There are almost always multiple solutions to a problem set, and this scenario is no different. Each approach is shown below. The proc wrapper is only for testing purposes, the code within the proc is the actual solution for each approach.

Approach 1: Split & Lists

proc splitjoin {arg} {
  # convert: /session/1111/abcd/efg/hij/index.html
  # to: { {} session 1111 abcd efg hih index.html }
  set sl [split $arg {/}]
  # remove leading { {} session 1111 } and trailing index.html from $sl,
  # then produce / followed by remainder of $sl joined with /
  set result "/[join [lrange $sl 3 [expr { [llength $sl] -2}]] {/}]"
}

Approach 2a: Scan with all variables

proc scana {arg} {
  scan $arg {/%[^/]/%[^/]%s} a b c
  set result [string range $c 0 [expr { [string last {/} $c] - 1 }]]
}

Approach 2b: Scan with the necessary variable

proc scanb {arg} {
  # split the path, skipping ‘session’ and ‘[nnn]’ and setting c to ‘/[xxx]/[yyy]’
  scan $arg {/%*[^/]/%*[^/]%s} c
  # remove the set of characters following the last slash (i.e., ‘/[yyy]’) in c
  set result [string range $c 0 [expr { [string last {/} $c] - 1 }]]
}

Approach 3: Regular Expressions

proc regex1 {arg} {
  # after match, $whole is /session/[nnn]/[xxx]/ and $result is /[xxx]
  regexp {^/[^/]+/[^/]+(/.+)/} $arg whole result
}

The Results

In order from least to most efficient:

Approach Command Time
Regular Expressions time {regex1 $x} 100000 17.22531 microseconds
Scan will all variables time {scana $x} 100000 7.999566 microseconds
Split & Lists time {splitjoin $x} 100000 6.90115 microseconds
Scan with necessary variable time {scanb $x} 100000 6.12924 microseconds

 

Where $x is the longest of the original strings at the top of this article.

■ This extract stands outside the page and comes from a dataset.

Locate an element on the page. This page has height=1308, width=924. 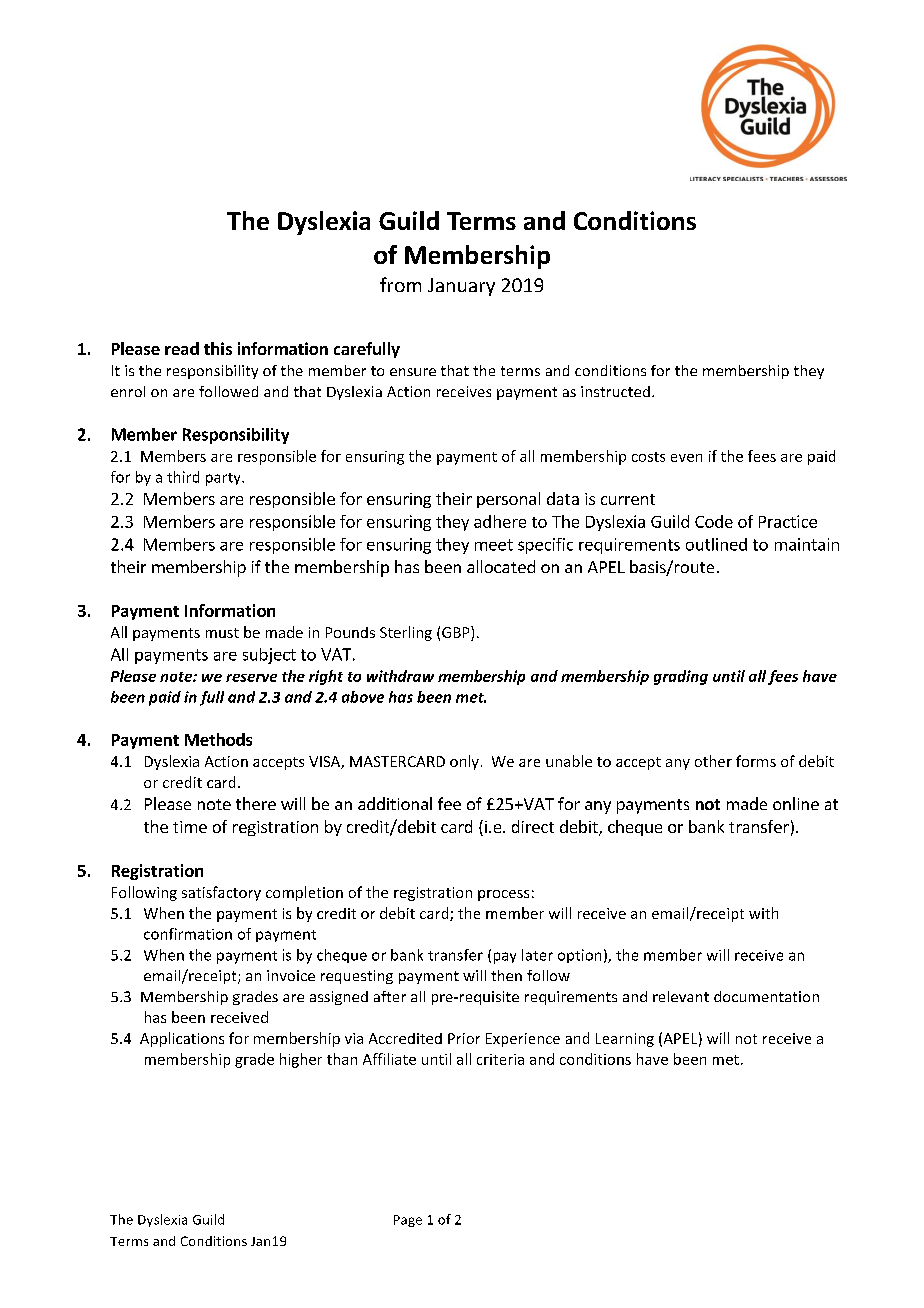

I ran these tests in the tclsh on BIG-IP LTM VE 11.2.1 running on an ESXi 4.1 installation. Actual numbers in iRules will likely be different, but the performance of these commands in relation to one another shouldn't vary much. Many thanks to F5er Vernon Wells, Cameron Jenkins, and Ken Wong for the source information!